*EXTRACTED RECORDS*
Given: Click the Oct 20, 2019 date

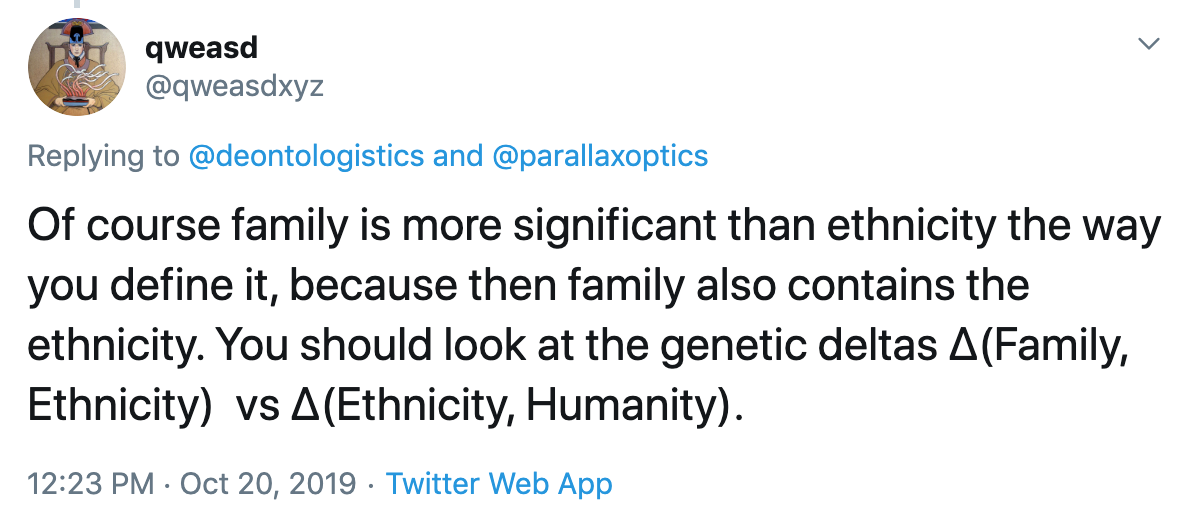Looking at the screenshot, I should coord(268,484).
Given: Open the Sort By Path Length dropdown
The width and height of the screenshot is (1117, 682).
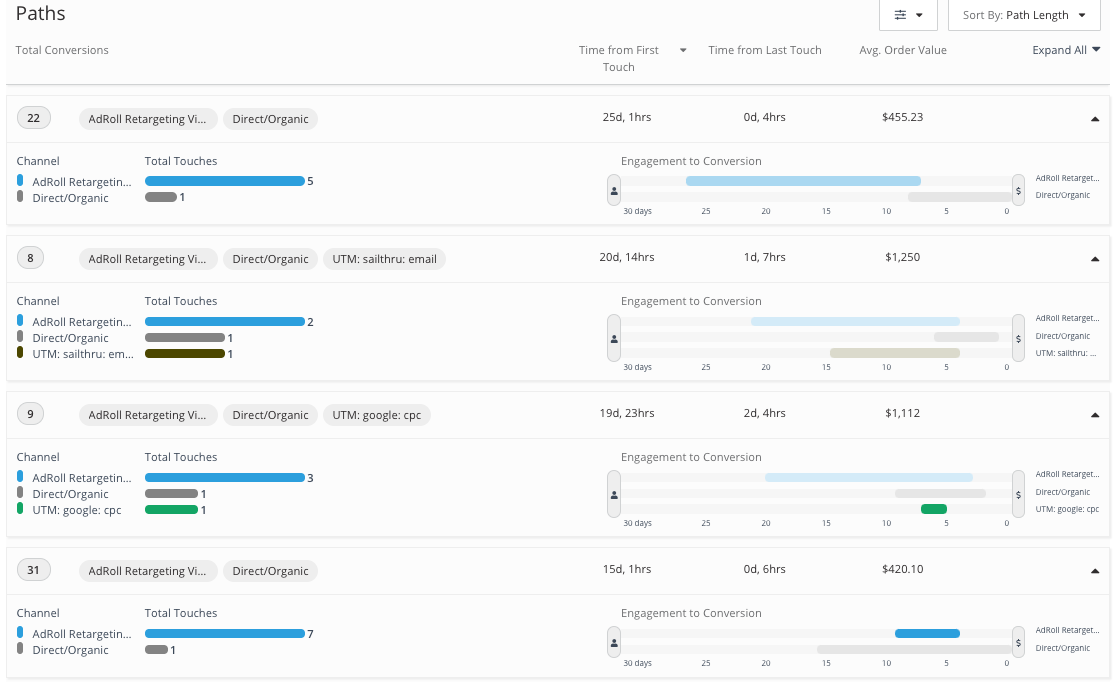Looking at the screenshot, I should click(x=1023, y=15).
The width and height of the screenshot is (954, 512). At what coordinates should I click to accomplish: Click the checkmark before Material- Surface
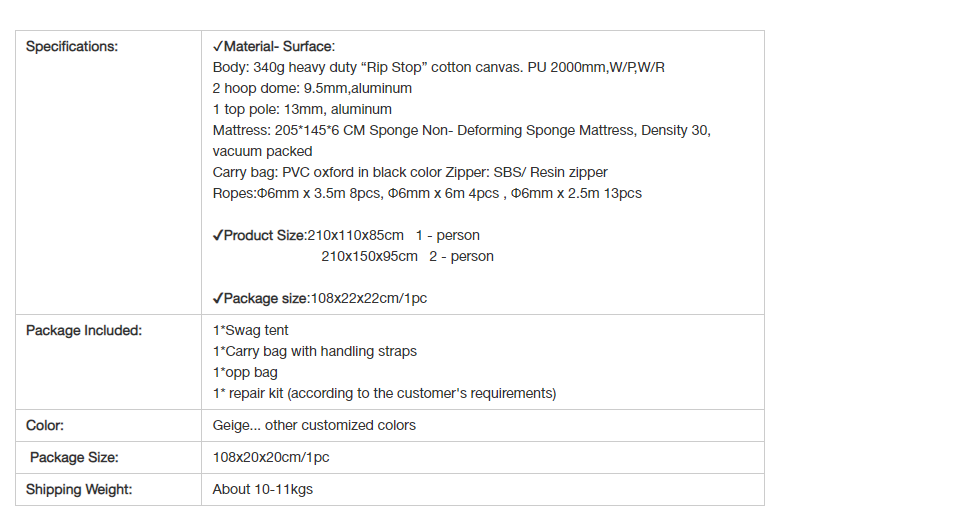[218, 47]
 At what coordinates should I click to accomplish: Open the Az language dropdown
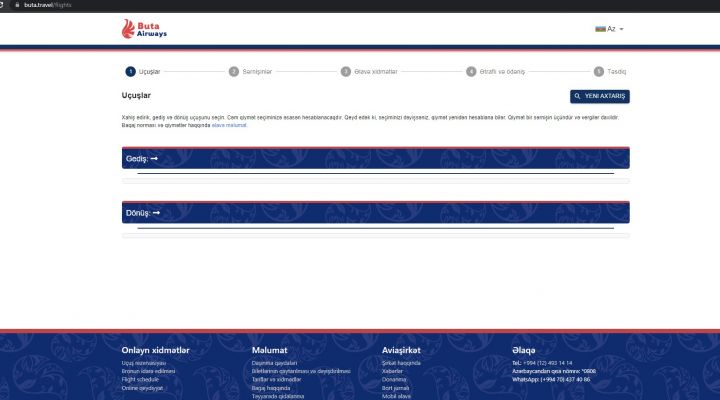pos(610,29)
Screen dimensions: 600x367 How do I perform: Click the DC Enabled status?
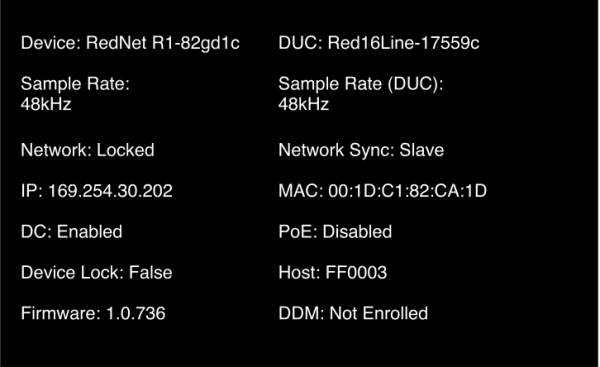[x=72, y=232]
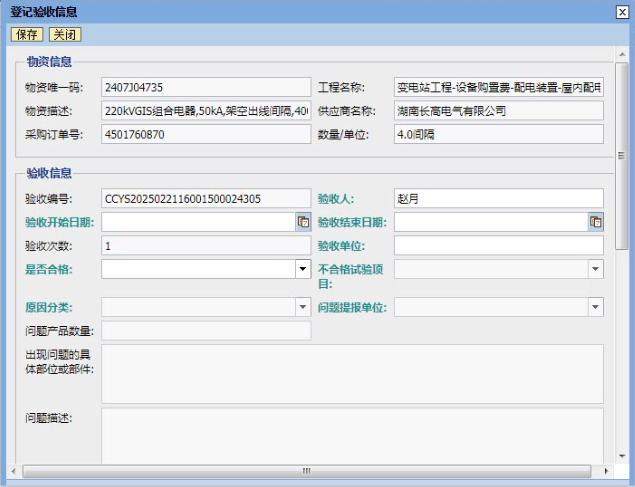Open the 问题提报单位 dropdown list

click(595, 307)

*EXERCISE INSTRUCTIONS*
Only the lines from the one containing "At what coordinates should I click to accomplish: Open" through the end of the listing should be output, word for word and inclusive; keep pictures out.

*FINISHED EXERCISE*
 At what coordinates should I click to accomplish: Open the Az language dropdown
pos(610,29)
Screen dimensions: 600x367 How do I perform: Click the DC Enabled status?
[x=72, y=232]
Open the 问题提报单位 dropdown list

click(595, 307)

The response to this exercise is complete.